In this post from August, I laid out my reasons for avoiding app stores like the ones on Mac, Windows 8, and Ubuntu. There's a number of reasons why app stores are bad and there are a number of good reasons why developers should avoid them as much as they can. But being a pragamatist, I also realize that, as independent developers, we have to feed ourselves. Sometimes, that means doing things that we find a but unsavory and making hard compromises in order to put food on the table and live a decent life.
App stores are one of those things.
I've got a few applications that I sell through services like GumRoad and, I have to say, it's tough. More and users are turning exclusively to app stores to find everything from small, free, utility software to major applications like PhotoShop and Quicken. Additionally, users are (incorrectly) begining to equate app store inclusion with security; if you're not in the app store, you can't be trusted but if you are, everything is alright. The sad fact is that we can rage against the machine as much as we want, we can blame users ineptitude at using their computers, we can shake our fist at the heavens but, at the end of the day, it's all about money and putting food on the table.

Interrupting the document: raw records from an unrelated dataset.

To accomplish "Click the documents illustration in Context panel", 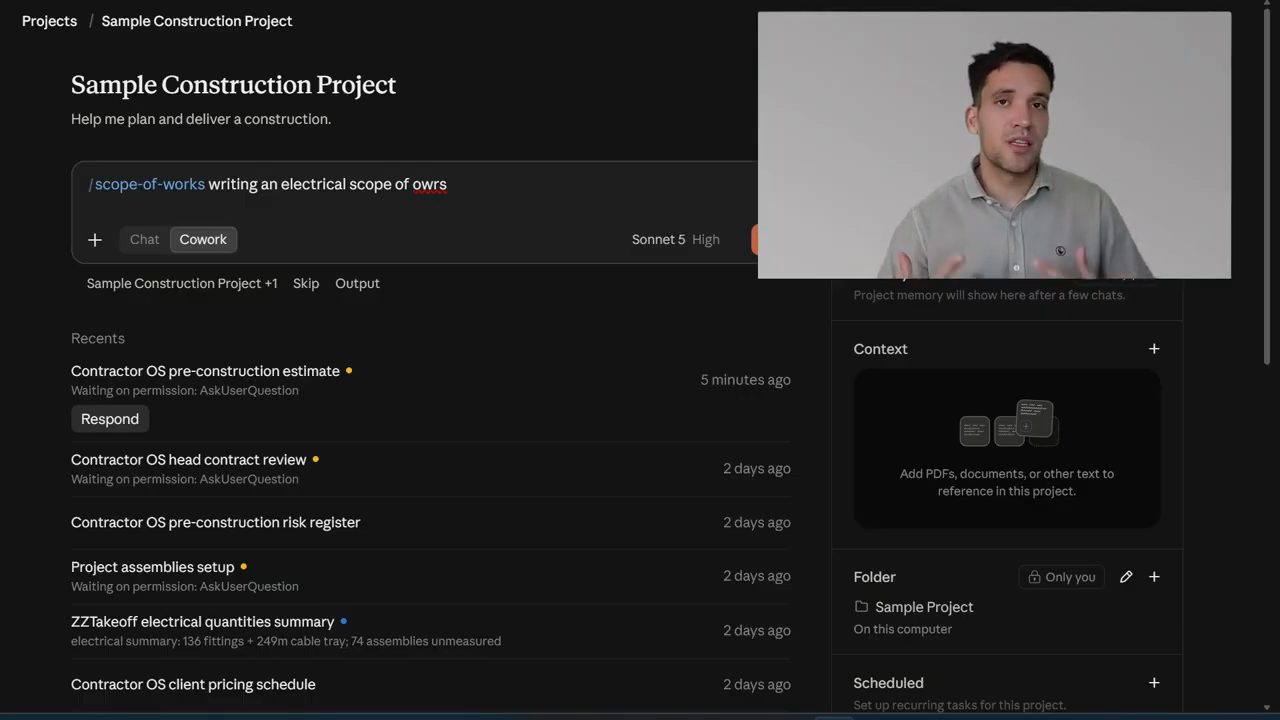I will pos(1007,423).
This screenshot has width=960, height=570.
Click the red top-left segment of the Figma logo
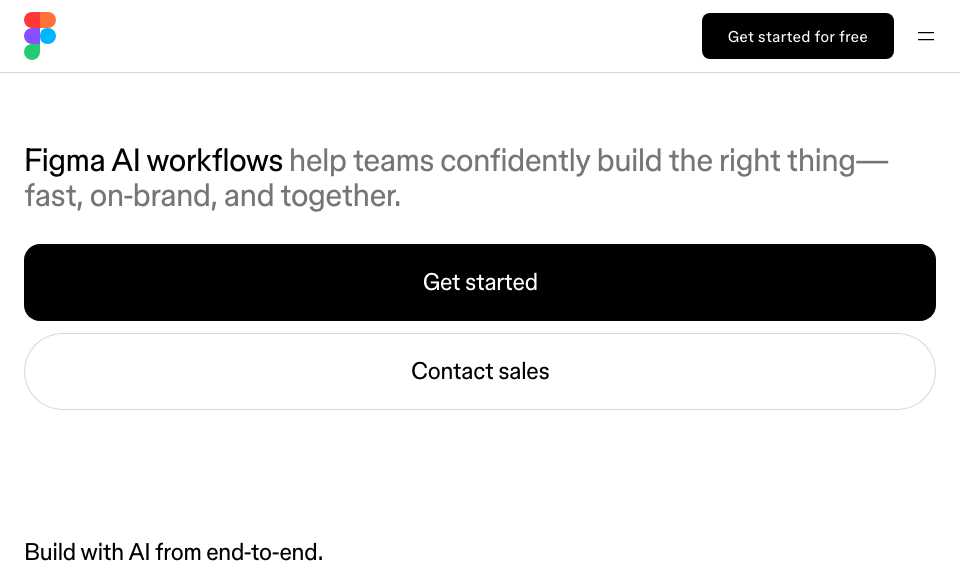[32, 20]
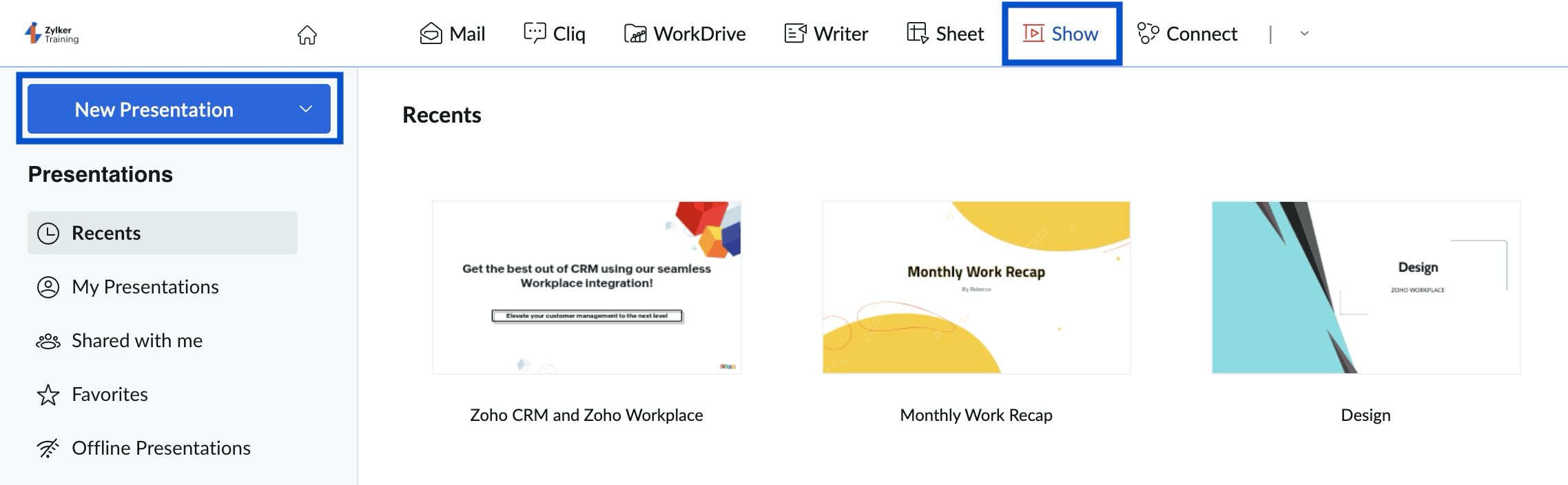Open the Sheet app icon
Viewport: 1568px width, 485px height.
[916, 33]
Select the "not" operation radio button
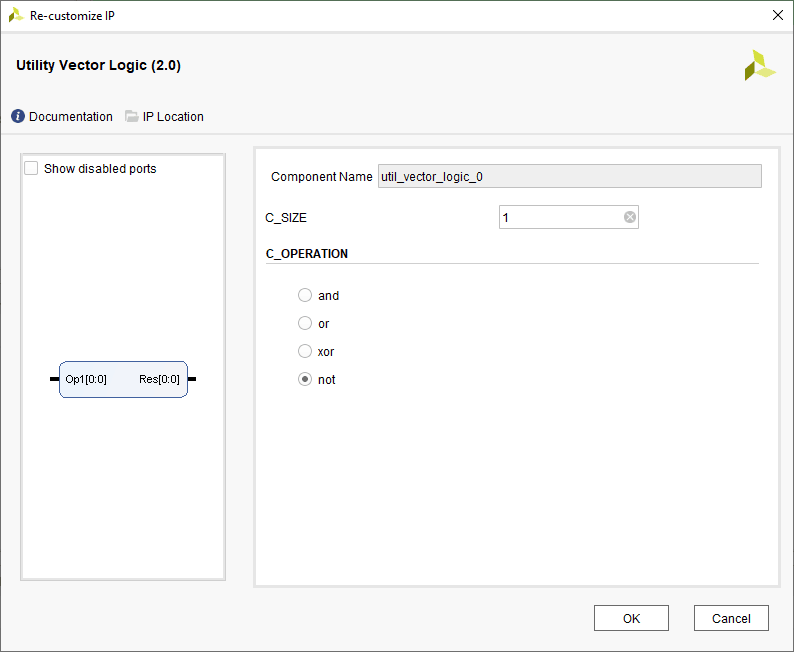 (x=305, y=379)
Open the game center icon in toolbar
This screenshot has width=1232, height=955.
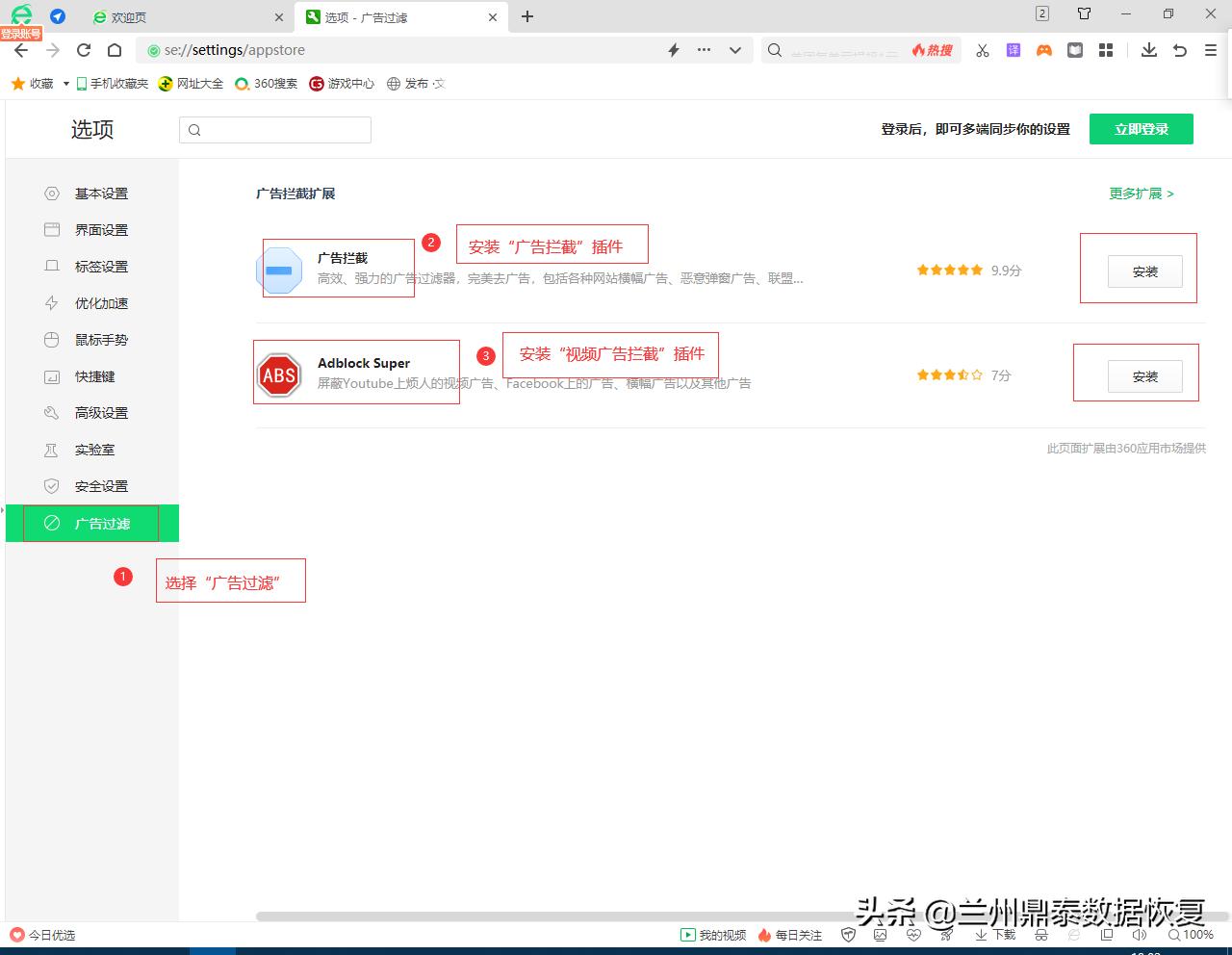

After selling software for over 10 years without being in an app store (for a good part of that time, they didn't exist), I'm not convinced that an independent developer must be in an app store to succeed. There's simply no way around it. I continue to hate the idea and I think it's harmful to independent developer like myself, but it is what it is and I will be paying my $99 to Apple and Microsoft to be part of the club.
Times are changing for both users and developers. We either have to change with them or be left in the dust. It's time to pick our battles. I'm not choosing to die on this hill.